Teething might be called “cutting teeth,” but it is only a metaphor. Teeth actually grow in the gums and not outside of the mouth, When teeth come out of the gums they do not cut through the flesh. Instead, hormones are released in the body. These cause some cells in the gums to die and separate, so teeth can come through.
When a primary tooth starts growing through the gum, it can cause a little soreness and discomfort. Letting your child chew on something hard (like a teething biscuit or risk Primary) can also help. Babies teething can be full of bumps. This is because the surface of your baby’s new tooth is covered with a soft, shiny material called enamel.

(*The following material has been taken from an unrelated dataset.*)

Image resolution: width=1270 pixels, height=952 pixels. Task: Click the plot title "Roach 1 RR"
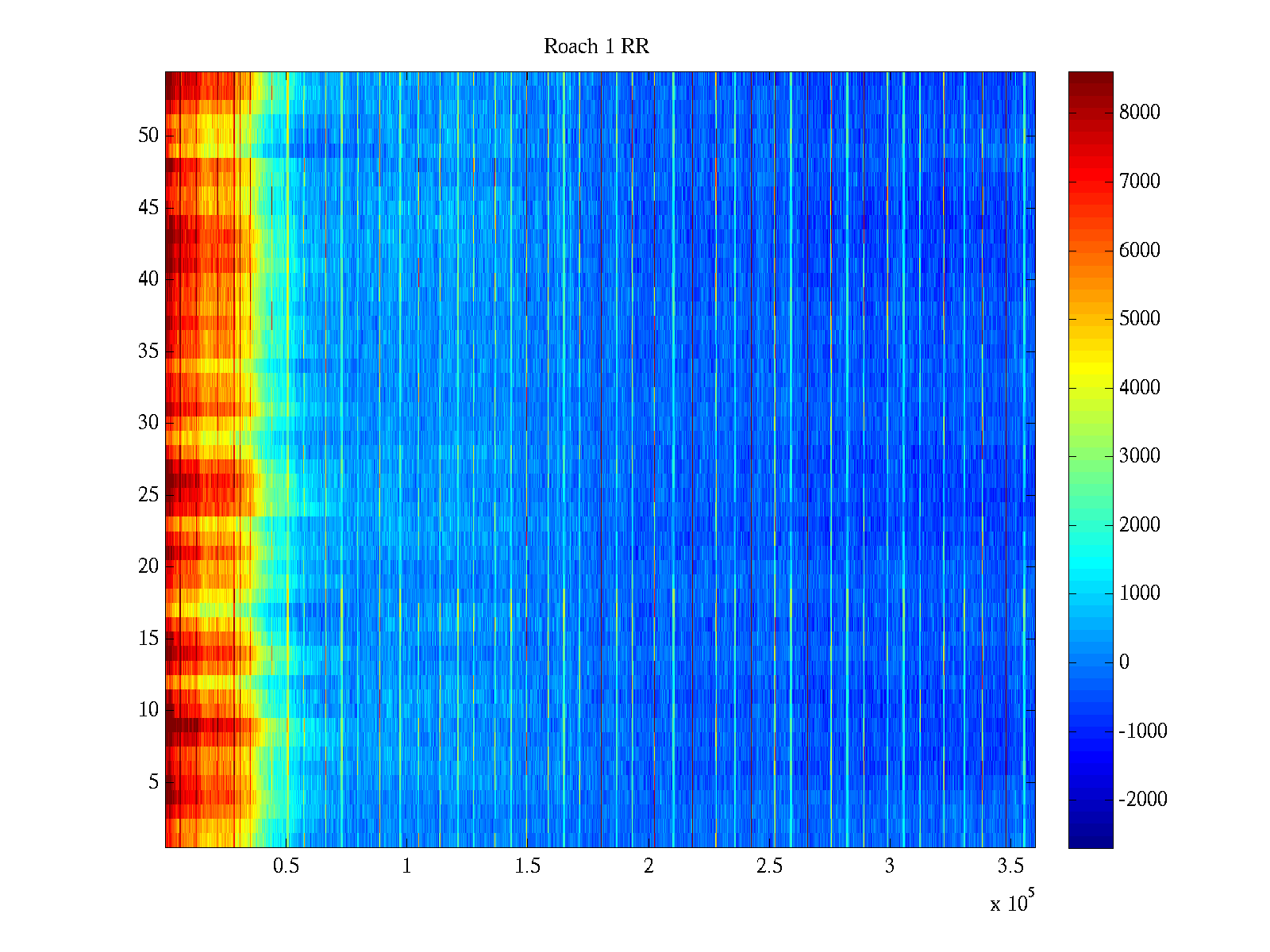pos(596,47)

Enamel has many microscopic holes in it that contain dentin – this is where blood vessels are that are carrying calcium and phosphate minerals make the tooth hard. When your baby’s tooth is growing, the enamel starts off soft and porous so it can absorb calcium from these blood vessels. As the tooth grows, more calcium is deposited in the tooth making it harder.

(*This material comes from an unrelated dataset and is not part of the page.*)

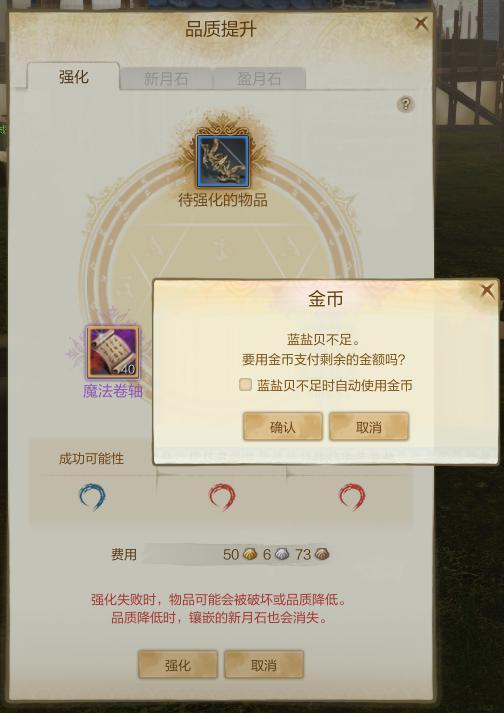Close the 金币 dialog with X
The height and width of the screenshot is (713, 504).
(487, 291)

The surface of a new grum contains many dentinal tubules. These are tiny holes that go right through the tooth. When you rub your teeth together, they feel a little bit gritty because of all these tubules. They are so small though, it is hard to get anything inside them but water. This means that when you have something stuck in your teeth, it feels very slimy and slippery because there is water inside the tubules. This is called “water flushing for.” Unfortunately, it can cause decay because there is no place for the water to go so it just sits on top of your teeth and eats away at them as you eat or drink, as well.